How to build a RSS from scraping using Python

Samuel Viana
4 min readApr 15, 2022

--

The RSS feeds, used to deliver new and updated content directly to readers, without the need to visit their hosting website directly, have been discontinued in the majority of nowadays news sites. If you, like me use one of those feed readers like Feedly or the Old Reader, if you don’t have programming knowledge, will have to a third-party generator like rss.app .

But without two much knowledge you can build a RSS feed without not much knowledge of programming. For this tutorial I will be using Python (version 3, since the 2.x version is not supported anymore), the easiest of languages with a good relation of power/knowledge.

I’m a computer programming and I like to get updated about one major IT books publisher, O’Reilly, which used to provide a RSS feed but like many other, gave up on hosting it. But like in the example I’m going to show you, it’s easy to produce a RSS feed of your own.

The Latest Books, Reports, Videos, and Audiobooks — O’Reilly Media (oreilly.com)

Besides Python, I’ll be using the Developer Tools, which in this time in which 95% of people are using Chrome-like browsers like Edge, Vivaldi or Safari, is present in all of them. You have to right-click any area on any webpage to appear the context menu and on the bottom of it, you’ll find ‘Inspect’, clicking it will bring the web developer panel with the Element tab activated. (or using the keyboard, press <Ctrl>+<Shift>+<i>)

So, let’s go to O’Reilly Recently Published webpage and let’s click on the grid row of one book:

You’ll see an <a> element with the class book in it, this is what we want.

If we expand this HTML node we’ll see more stuff like:

Now we have a title, the author, and the description. We have just grabbed something to start working on.

To do scraping, is like opening a page, but instead of rendering in a browser it will open in a memory buffer, in which we can do operations like searching the content and slice out the content we want.

To start to fetch the webpage content, we’ll need the requests package, which does not come by default in the default Python package, so we have to install it:

pip install requests

to grab the page do:

r = requests.get(‘https://www.oreilly.com/products/books-videos.html’)

html = r.text

so the html variable contains a memory buffer with the webpage contents in it, our next step is to walk over the content and extract just the bits of information we want, for that we’ll need the BeautifulSoup library, so install it:

pip install beautifulsoup4

which will install the version of the library specific for Python 3.

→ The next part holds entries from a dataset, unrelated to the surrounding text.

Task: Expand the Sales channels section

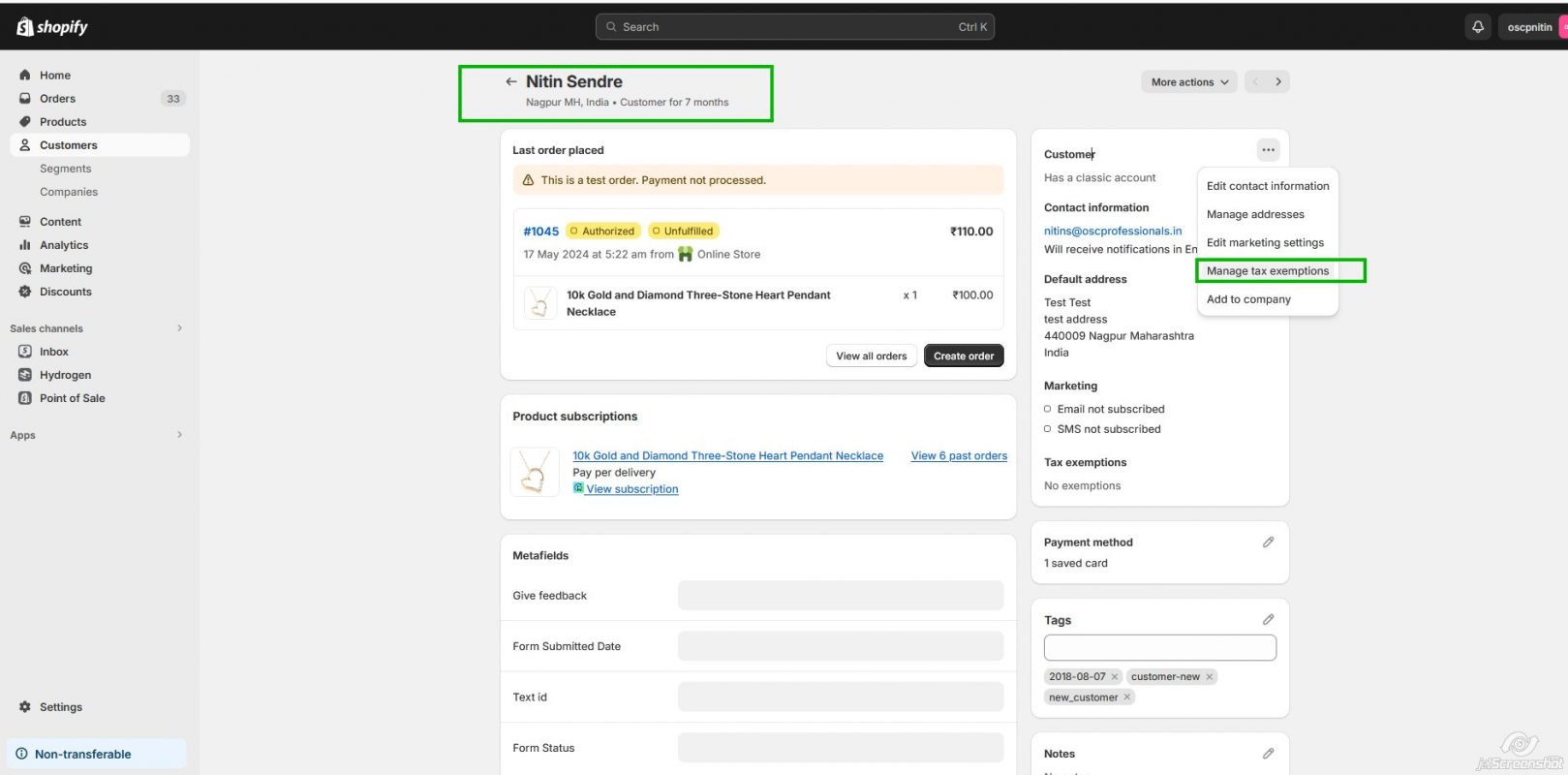Action: (179, 328)
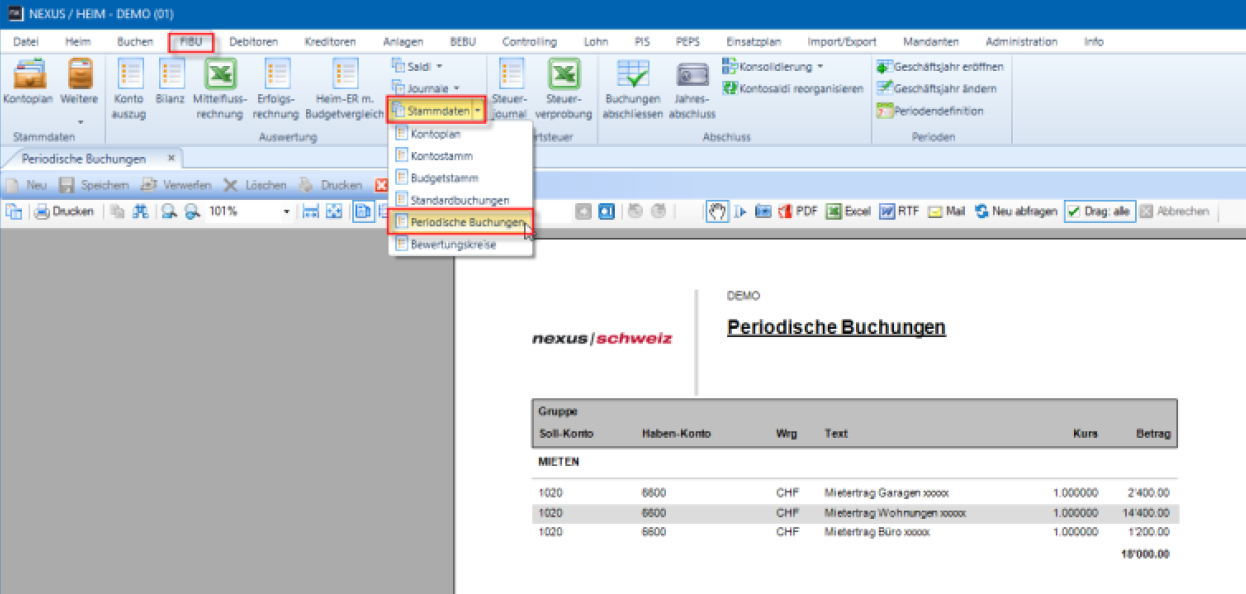Export the report as PDF
The height and width of the screenshot is (594, 1246).
tap(798, 212)
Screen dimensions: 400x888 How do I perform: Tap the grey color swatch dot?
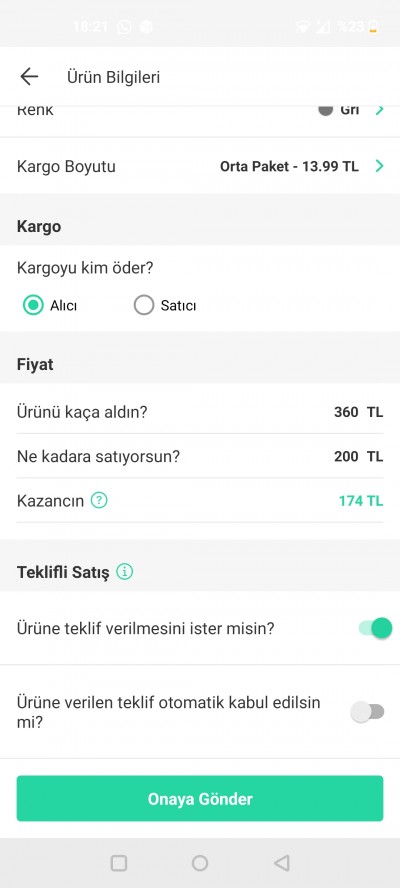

Now we’ll start instantiating the parser variable using the html string:

from bs4 import BeautifulSoup as bs

parser =bs(html,’html.parser’)

The ‘html.parser’ literal is specifying that we will use an HTML parser, we could be using another parser, int the case we were be parsing XML instead of HTML, see the BeautifulSoup docs for more details.

And next we’ll do:

books=html.find_all(class_=’book’)

which will extract a list of books from the whole of the page. And so, our next step is to iterate over this list grabbing the contained bits we want for each book:

for book in books:

link = ‘https://oreilly.com'+book['href']

title = book.find(class_=’searchList-title’).string

author = book.find(class_=’searchList-name’).string

description = book.find(class_=’searchList-description’).string

image = book.find(class_=’searchList-cover’).find(‘img’)[‘src’]

The BeautifulSoup library makes very easy the task of extracting the data we need. To get an HTML element attribute we do:

element[‘attribute_name’]

, to get the text inside an element:

element.string

This way it’s extremely easy to fetch what we want, searching for the elements inside other element using the find method using the class names which describe the content or the element names.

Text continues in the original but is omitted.